"This was the most useful workshop yet. I've always described my style as "spare." Notey arrangements sound cluttered to me. I now have a much better idea of how to work up a tune so that my playing will blend with the fiddler."
- Connie Moxness
Included with the Purchase of this Workshop
- Three tunes to listen to, and optionally try to learn by ear, before the workshop (Adeline, Melinda, and Stony Fork). I'll be using parts of these tunes to illustrate the ideas that I talk about in the workshop.
- access to video of the Zoom workshop as it went down live on March 21/21
- a 21-page written overview of the subject which includes 6 tabs of the featured tunes.
- Video demos of everything that is tabbed.
There’s no one “right way” to play anything. On one hand, this can be totally liberating for musicians, on the other, it can be confusing as hell. Not knowing what to put in is bad enough, but not knowing what to take out can be even more perplexing! Ultimately, this will come down to an aesthetic choice that each musician must make for themselves, but there are some ideas that are helpful to consider before arriving at that point. In this workshop, I will look at several things that I’ve noticed tend to be “sticking points” for many of my students in this regard – some are conceptual, and some are practical “hands-on” techniques. I think they will all be helpful to your progress in this regard. Here is a sample of some of the things we’ll be looking at.
The difference between turning a fiddle tune into a “banjo piece” and arranging (often on the spot) a banjo part to backup a fiddle - A lot of people seem to have boundary issues here – They are two different things. This is a simple concept, but an important one to understand. I’ll make sure you do and give some examples.
Let the banjo be the banjo and the fiddle be the fiddle – Following the fiddle too closely can be a bit of a “fool's errand”. Trying to emulate some of the rhythmic syncopations of the bow, and the left-hand ornaments can be especially troublesome. It’s not just that they are often really hard to execute on the banjo, it’s that by doubling them, you are often erasing what was making them sound so good in the first place. I’ll give some examples of this.
Thinking of phrases in terms of contours – Focusing on the beginning and ending notes of phrases, and the general path they take to get from point A to point B, as opposed to specific notes, can be a great approach to fiddle tune backup. This is an especially useful approach when the arrangement is happening “on the fly”. It also can be a safeguard for not overplaying in a jam. I’ll demonstrate some specific examples of how this works.

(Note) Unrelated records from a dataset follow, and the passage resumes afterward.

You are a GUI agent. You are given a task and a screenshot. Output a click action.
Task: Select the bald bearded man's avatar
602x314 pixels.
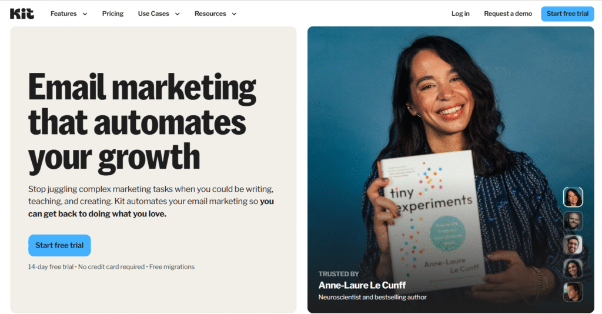point(573,221)
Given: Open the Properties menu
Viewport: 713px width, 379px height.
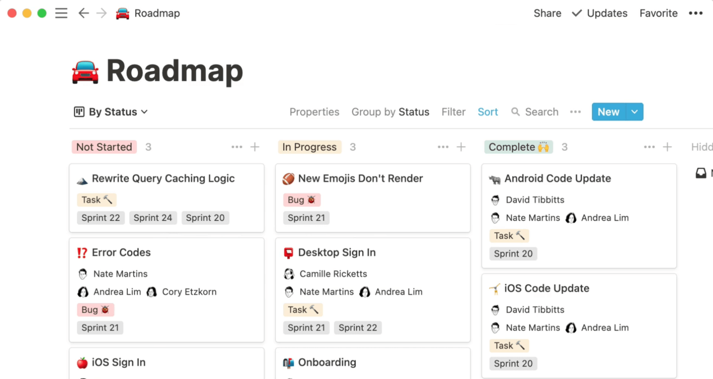Looking at the screenshot, I should point(314,112).
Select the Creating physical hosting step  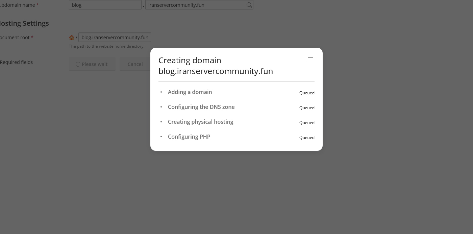(200, 122)
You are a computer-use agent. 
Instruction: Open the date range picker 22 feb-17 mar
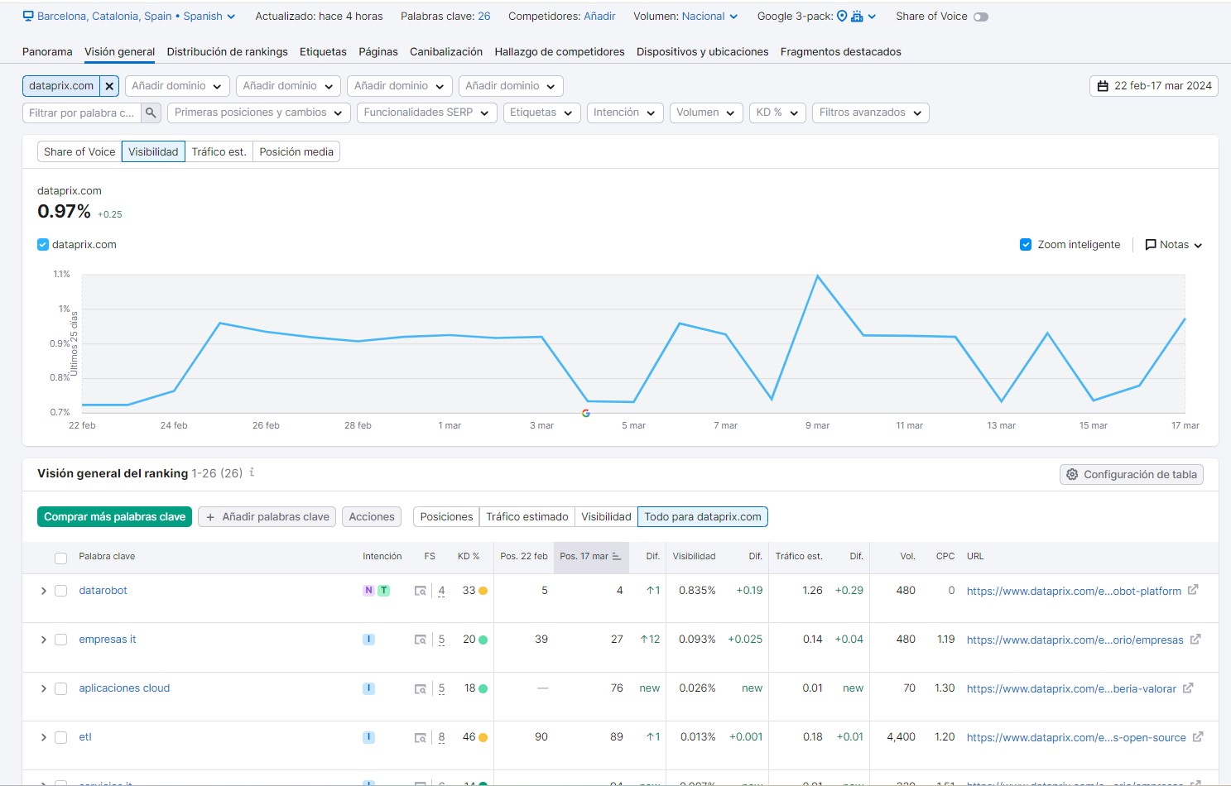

Know how your tools work and don’t break the flow of the right hand - Understanding clawhammer banjo’s mechanics, its strengths and weaknesses, and using that knowledge to inform your note and fingering choices. The right hand has some rules it needs to follow. So often when I’m teaching and someone plays me a tune they are having trouble with, the problem is just one or two notes in a phrase that are causing them trouble. I point them out and for lack of a better explanation will say “that’s not how clawhammer works”. They are doing some note combination that is breaking the flow of the right hand – it usually involves the thumb – and the solution is often just taking out one or two notes that nobody will ever notice anyhow. I will demonstrate some specific examples of this.
Style is based on limitations – There’s no point in playing something you can’t play. I’m not saying don't practice and try to get better (that’s another subject), but being realistic about where you’re at as a player right now, and focusing on your strengths will tell you a lot about what you should play and what you shouldn’t.
Art is Subtraction – It can sound good when someone puts every little note of a fiddle tune in a banjo arrangement. It’s a very diligent approach, but I would argue, not an especially imaginative one. I’ll try to convince you that you’re not being lazy by leaving notes out, you’re being artistic. Having said that, to do it well, you need to have an “informed starting point”. We’ll look at how that works.
Pick-up notes, grace notes, and getting to the heart of a melody – Understanding which notes in a phrase are “pick-up” notes, and which are “grace notes” is extremely helpful for developing a sense for which notes in a tune make up its essence. When you strip these away, you are left with a very skeletal interpretation of the melody, which as banjo players, is often exactly what we want. Not sure what I mean by “pick-up” notes and “grace notes”? No problem, I’ll show you!
Chords – When and how to use them in tune arrangements. Putting chords into your arrangements can really fill them out and make tunes come to life. It’s often a bit of a “give and take” game – if you put a chord in, you might have to take some melody out. I’ll give examples of how I might add chords to a tune and also, in which situations I might not bother.